======== Text

Re: [v7 5/5] mm, oom: cgroup v2 mount option to disable cgroup-aware OOM killer

From: Christopher Lameter
Date: Fri Sep 08 2017 - 17:09:28 EST


On Thu, 7 Sep 2017, David Rientjes wrote:

> > It has *nothing* to do with zillions of tasks. Its amusing that the SGI
> > ghost is still haunting the discussion here. The company died a couple of
> > years ago finally (ok somehow HP has an "SGI" brand now I believe). But
> > there are multiple companies that have large NUMA configurations and they
> > all have configurations where they want to restrict allocations of a
> > process to subset of system memory. This is even more important now that
> > we get new forms of memory (NVDIMM, PCI-E device memory etc). You need to
> > figure out what to do with allocations that fail because the *allowed*
> > memory pools are empty.
> >
>
> We already had CONSTRAINT_CPUSET at the time, this was requested by Paul
> and acked by him in https://marc.info/?l=linux-mm&m=118306851418425.

================
======== Records supplied

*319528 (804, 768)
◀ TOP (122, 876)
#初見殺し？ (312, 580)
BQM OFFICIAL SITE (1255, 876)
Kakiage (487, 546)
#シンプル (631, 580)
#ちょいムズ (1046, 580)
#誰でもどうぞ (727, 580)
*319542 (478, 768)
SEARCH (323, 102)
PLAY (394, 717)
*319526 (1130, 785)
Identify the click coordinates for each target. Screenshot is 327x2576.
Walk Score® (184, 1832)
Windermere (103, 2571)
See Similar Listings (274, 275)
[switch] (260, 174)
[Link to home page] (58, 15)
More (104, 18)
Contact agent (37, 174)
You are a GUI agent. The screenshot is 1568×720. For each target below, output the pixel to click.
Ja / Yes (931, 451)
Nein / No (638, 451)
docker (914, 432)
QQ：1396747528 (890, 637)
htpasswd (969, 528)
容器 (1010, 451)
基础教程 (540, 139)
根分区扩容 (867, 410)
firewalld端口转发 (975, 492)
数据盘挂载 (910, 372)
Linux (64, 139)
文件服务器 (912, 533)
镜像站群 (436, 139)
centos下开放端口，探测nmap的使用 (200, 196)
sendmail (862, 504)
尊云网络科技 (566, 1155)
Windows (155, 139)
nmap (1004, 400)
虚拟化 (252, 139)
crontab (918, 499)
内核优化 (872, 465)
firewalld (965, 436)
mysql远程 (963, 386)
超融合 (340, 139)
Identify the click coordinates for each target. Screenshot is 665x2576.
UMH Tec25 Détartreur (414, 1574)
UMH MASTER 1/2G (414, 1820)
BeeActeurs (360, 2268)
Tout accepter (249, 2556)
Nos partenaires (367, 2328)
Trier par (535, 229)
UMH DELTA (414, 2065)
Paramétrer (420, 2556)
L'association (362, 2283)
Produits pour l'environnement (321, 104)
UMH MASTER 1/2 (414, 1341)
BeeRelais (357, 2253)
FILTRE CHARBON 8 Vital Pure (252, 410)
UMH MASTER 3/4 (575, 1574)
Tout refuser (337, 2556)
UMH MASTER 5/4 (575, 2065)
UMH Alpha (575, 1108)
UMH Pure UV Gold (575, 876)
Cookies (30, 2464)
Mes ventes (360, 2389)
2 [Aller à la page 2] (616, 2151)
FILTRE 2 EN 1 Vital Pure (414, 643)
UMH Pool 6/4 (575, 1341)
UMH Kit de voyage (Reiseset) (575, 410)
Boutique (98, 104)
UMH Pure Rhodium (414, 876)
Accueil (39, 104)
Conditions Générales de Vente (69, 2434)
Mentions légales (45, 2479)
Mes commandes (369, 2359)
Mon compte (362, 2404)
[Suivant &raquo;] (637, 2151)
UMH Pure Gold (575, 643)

================

▶ _Task set_:
[a] According to the OOM killer thread, which new forms of memory make restricting a process's allocations more important?
[b] Rewrite the paragraph of the OOM killer thread that begins "It has *nothing* to do with zillions of tasks" in a shorter form that keeps its main facts.

▶ _Problem solutions_:
[a] NVDIMM and PCI-E device memory.

[b] The issue is not huge numbers of tasks, and the SGI concern is outdated: that company died a couple of years ago, though HP apparently now has an "SGI" brand. Several companies run large NUMA configurations and want to restrict a process's allocations to a subset of system memory. This matters more with new forms of memory such as NVDIMM and PCI-E device memory. What must be decided is how to handle allocations that fail because the allowed memory pools are empty.